DATA SUPPLIED:
▬▬▬▬▬▬▬▬▬▬

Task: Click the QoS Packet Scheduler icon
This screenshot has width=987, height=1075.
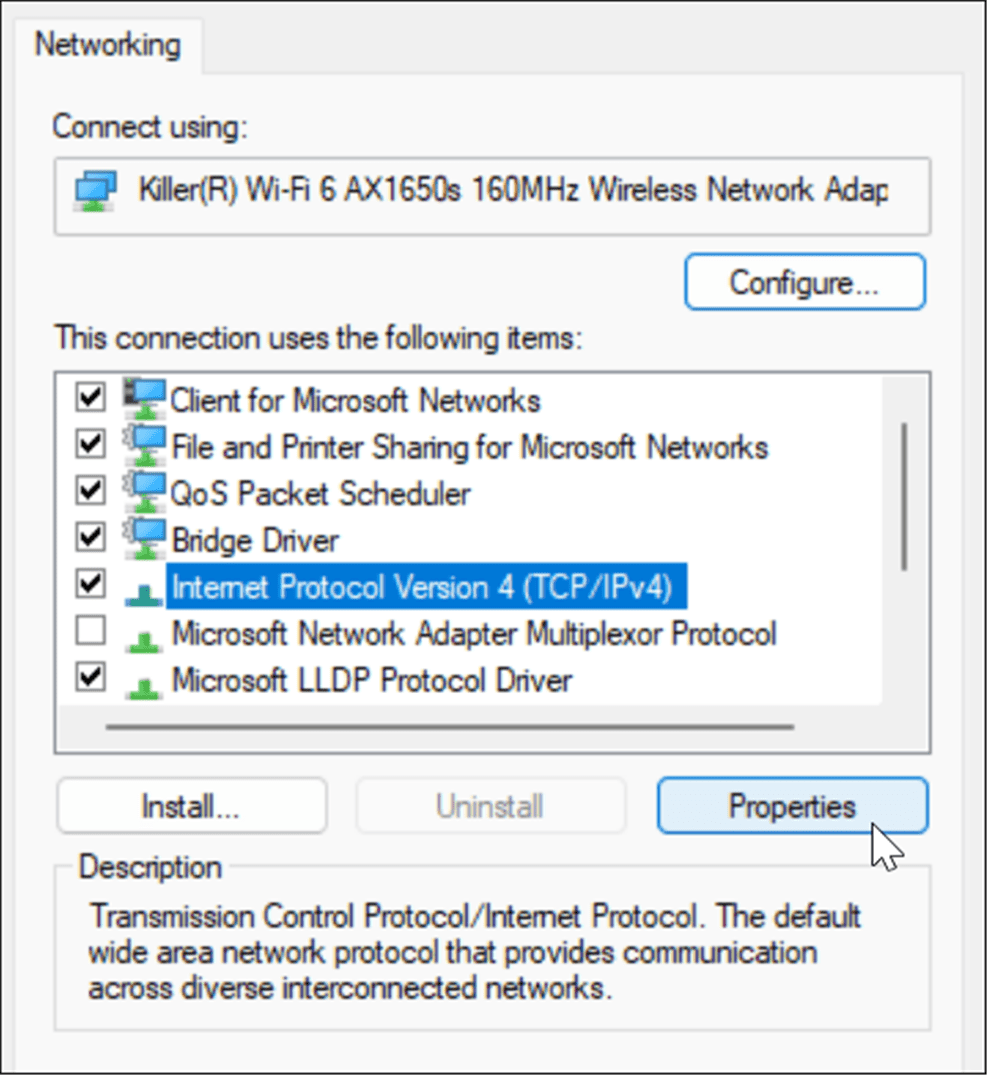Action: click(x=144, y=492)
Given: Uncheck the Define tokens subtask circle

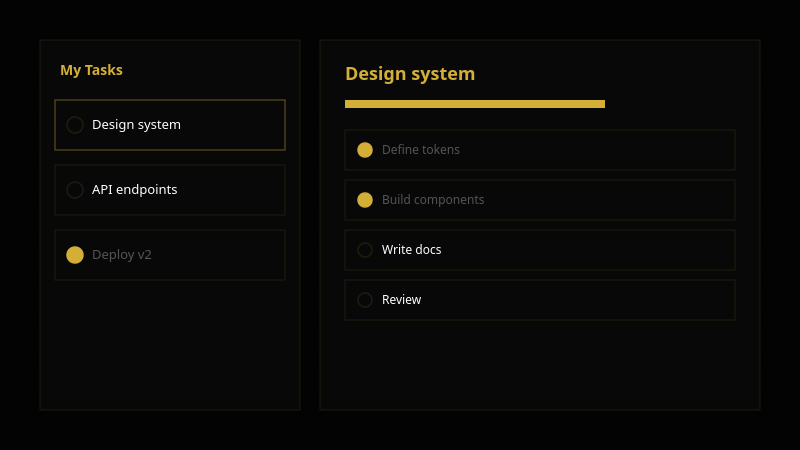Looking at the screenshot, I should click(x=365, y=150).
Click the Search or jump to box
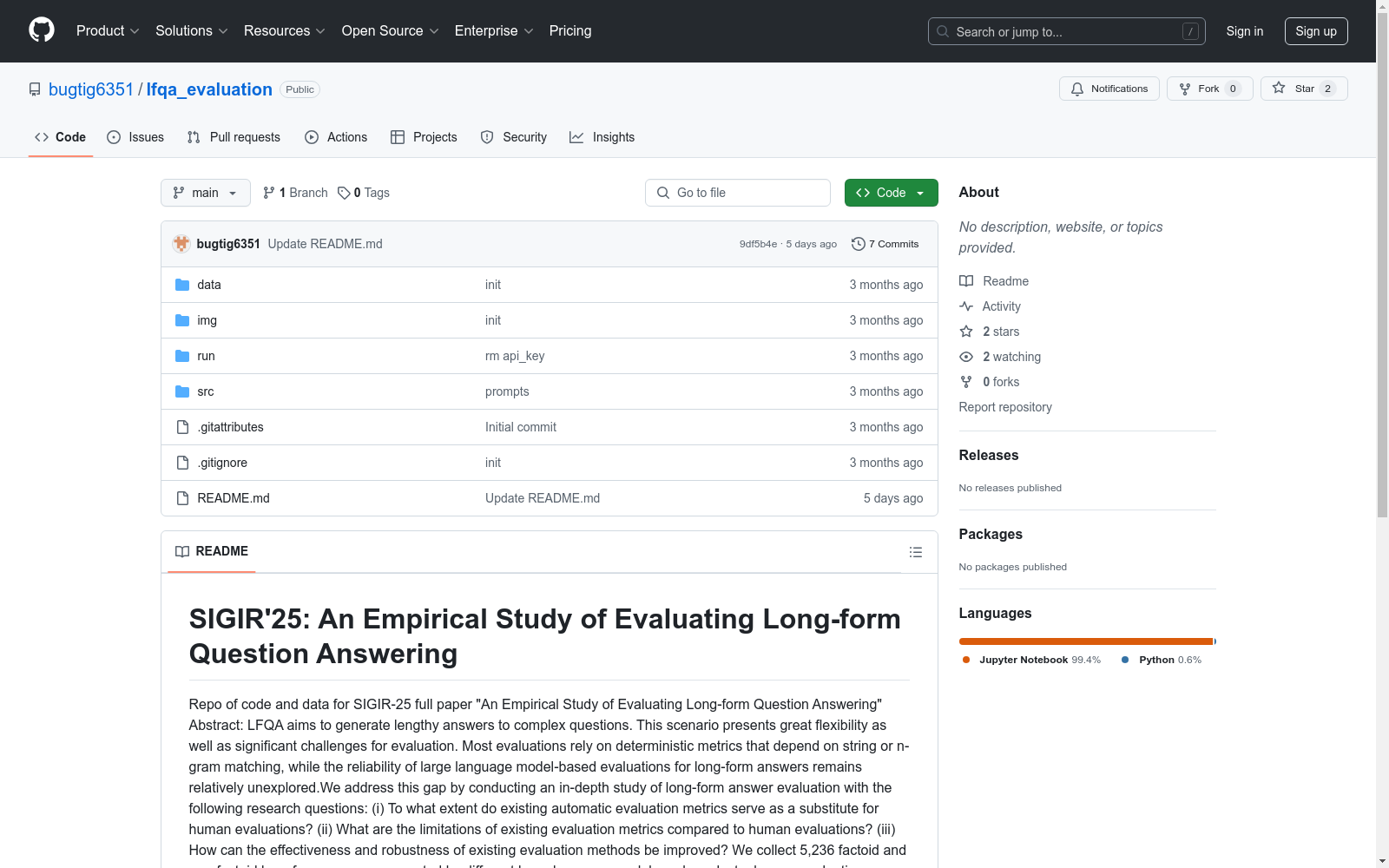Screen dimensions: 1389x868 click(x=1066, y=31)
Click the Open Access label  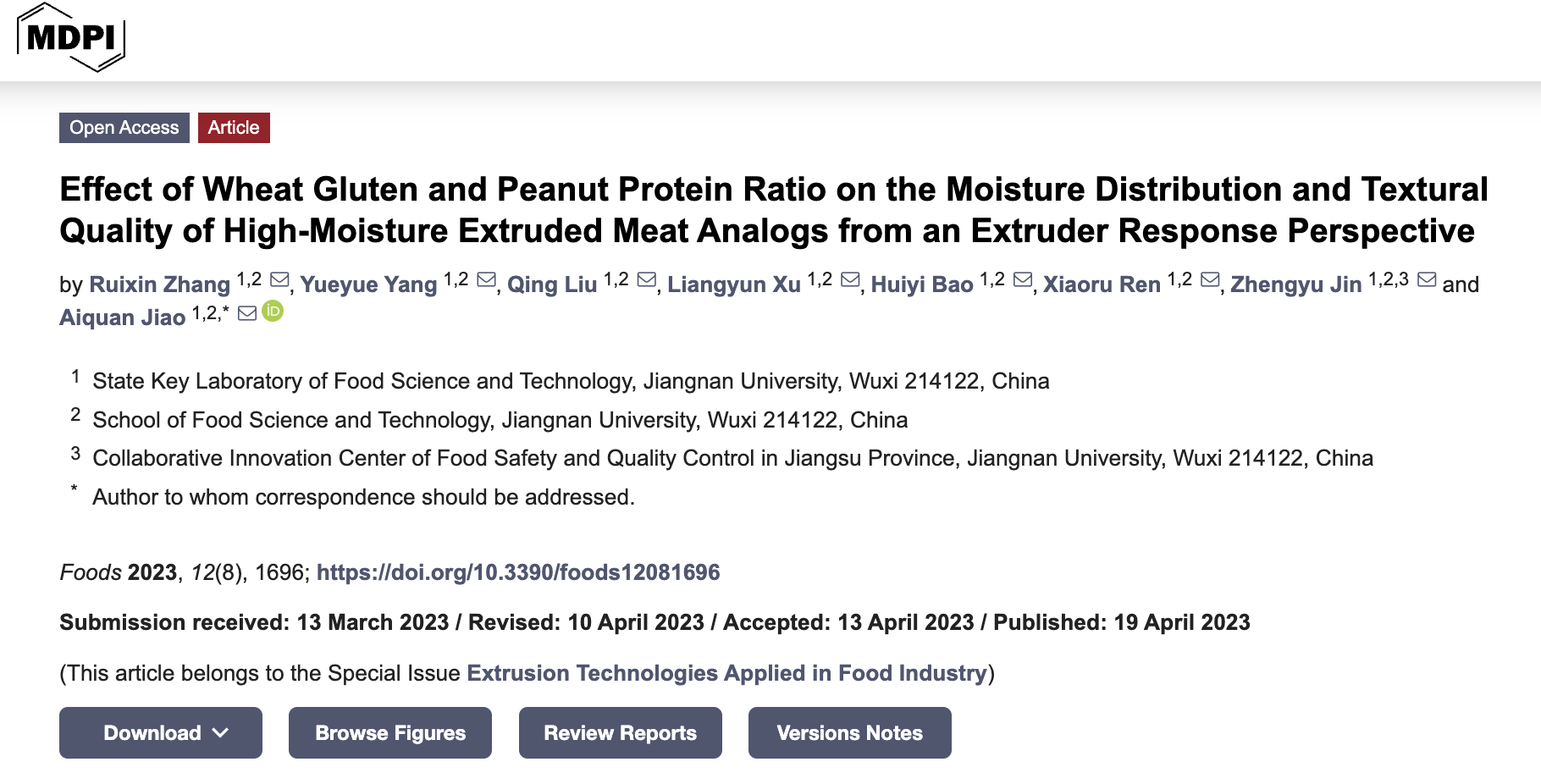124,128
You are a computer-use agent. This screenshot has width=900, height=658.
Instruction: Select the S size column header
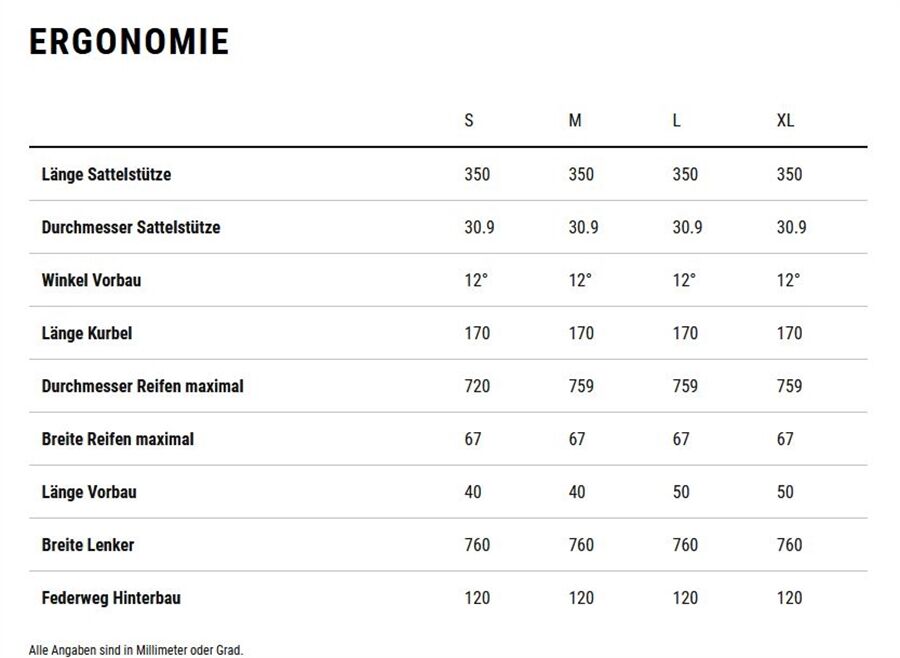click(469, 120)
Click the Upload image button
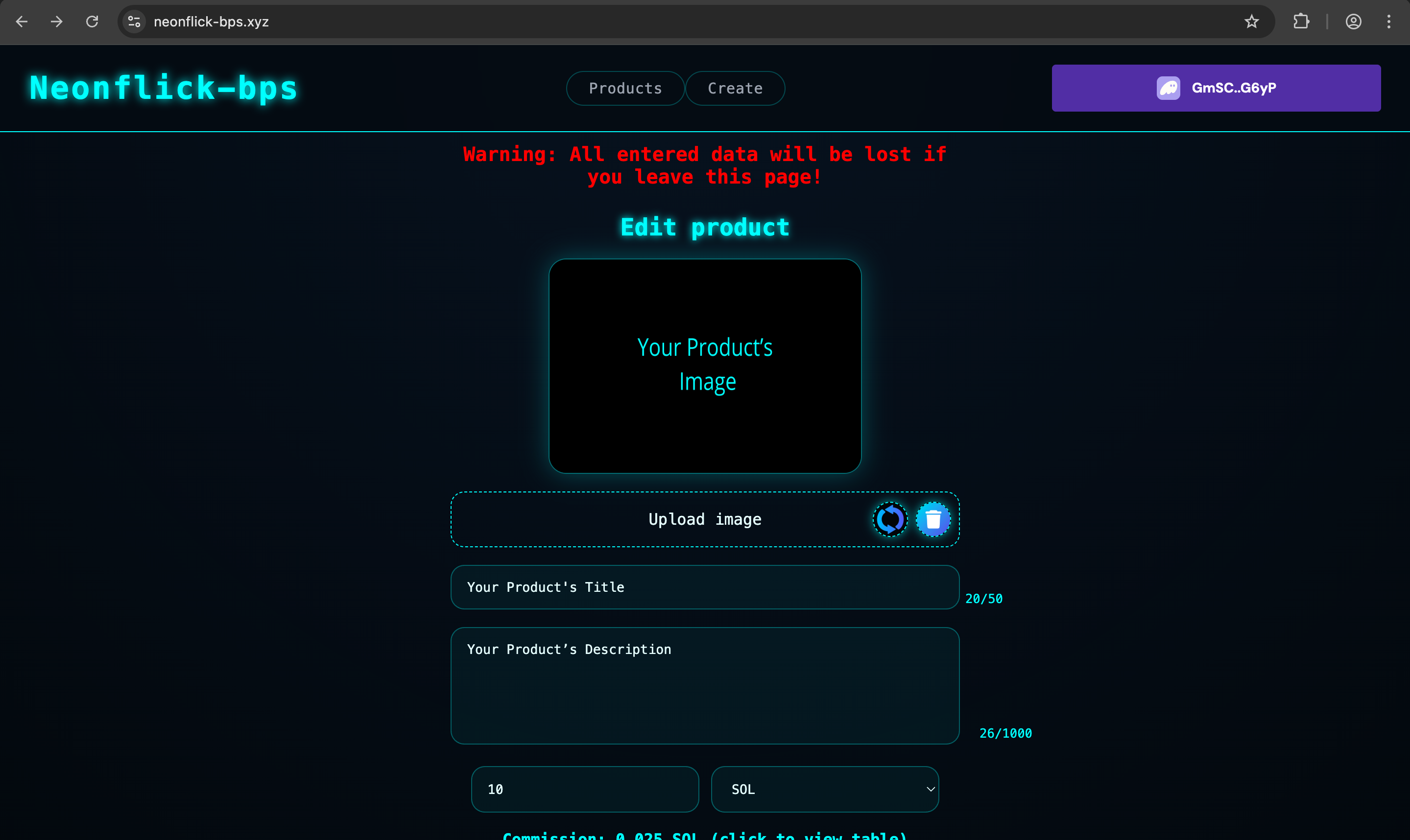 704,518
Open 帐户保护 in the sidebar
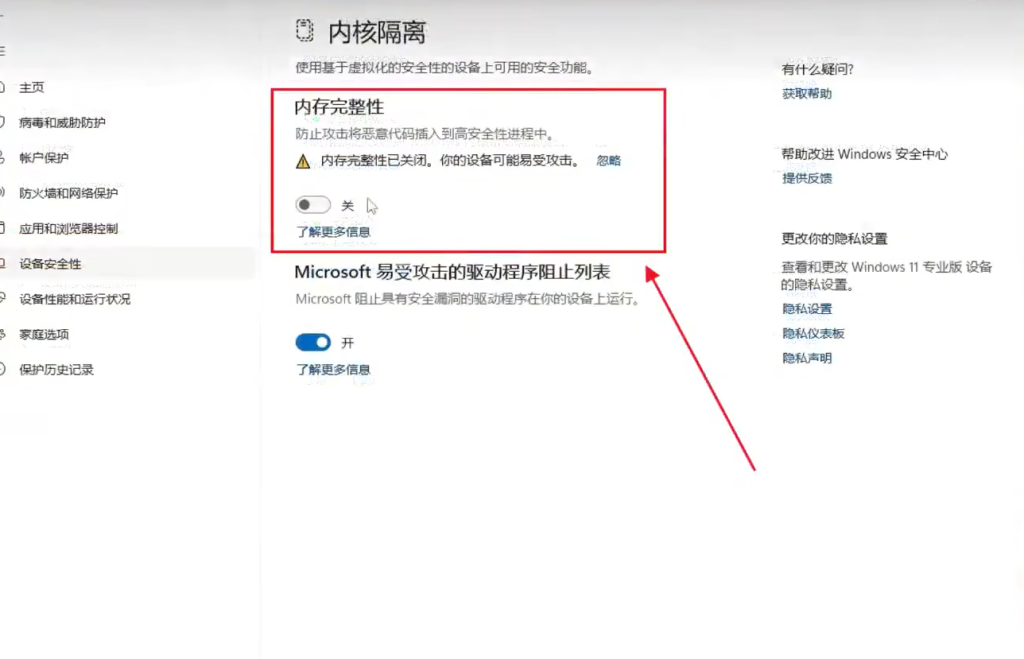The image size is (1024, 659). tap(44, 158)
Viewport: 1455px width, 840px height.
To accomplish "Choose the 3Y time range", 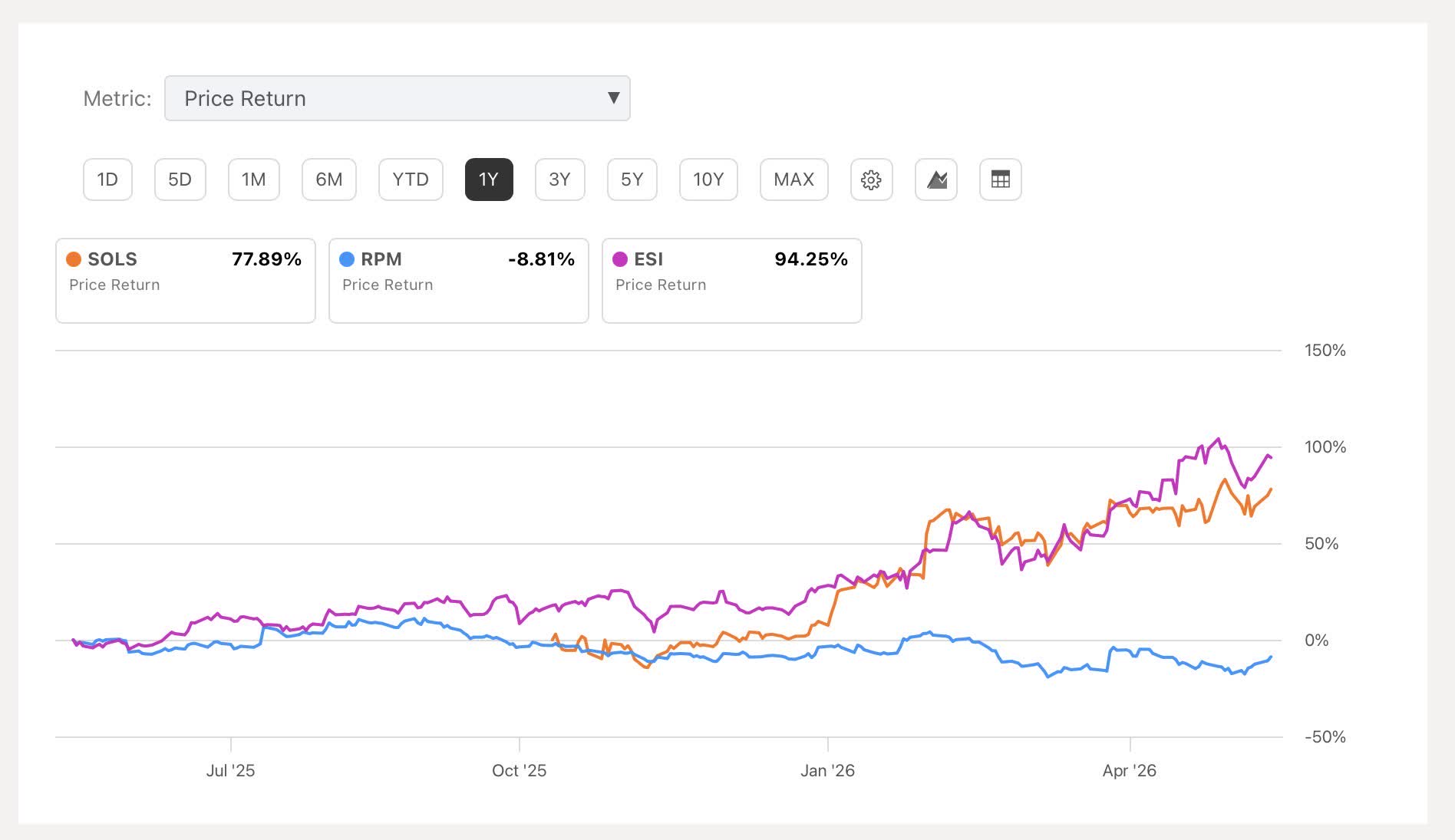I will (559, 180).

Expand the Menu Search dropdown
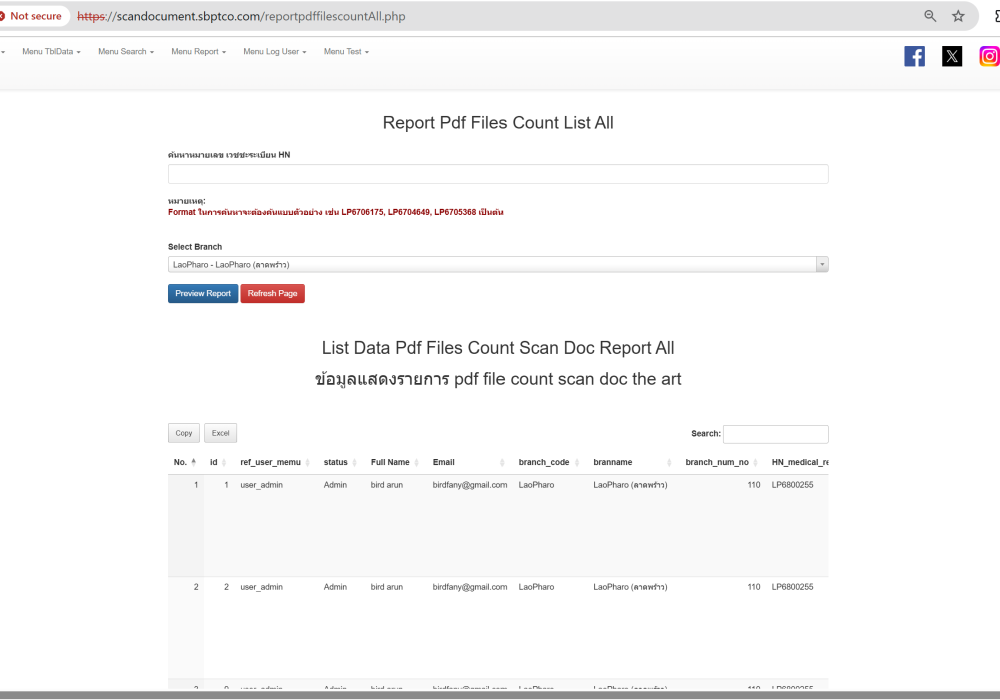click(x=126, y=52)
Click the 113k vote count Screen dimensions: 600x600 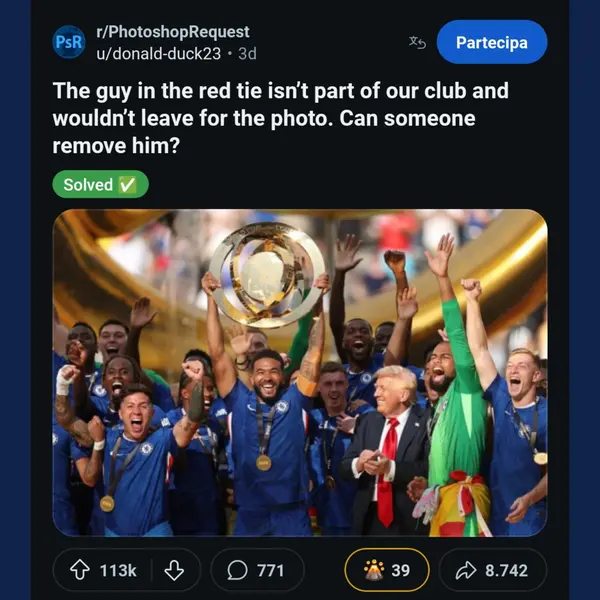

▬▬▬▬▬▬▬▬▬▬

WRITTEN INSTRUCTION:
Copy the lines above word for word, from the line containing "Expand the Menu Search dropdown" through the last line. Leave the pictures out.

EXERCISE ANSWER:
Expand the Menu Search dropdown
click(x=126, y=52)
Click the 113k vote count Screen dimensions: 600x600 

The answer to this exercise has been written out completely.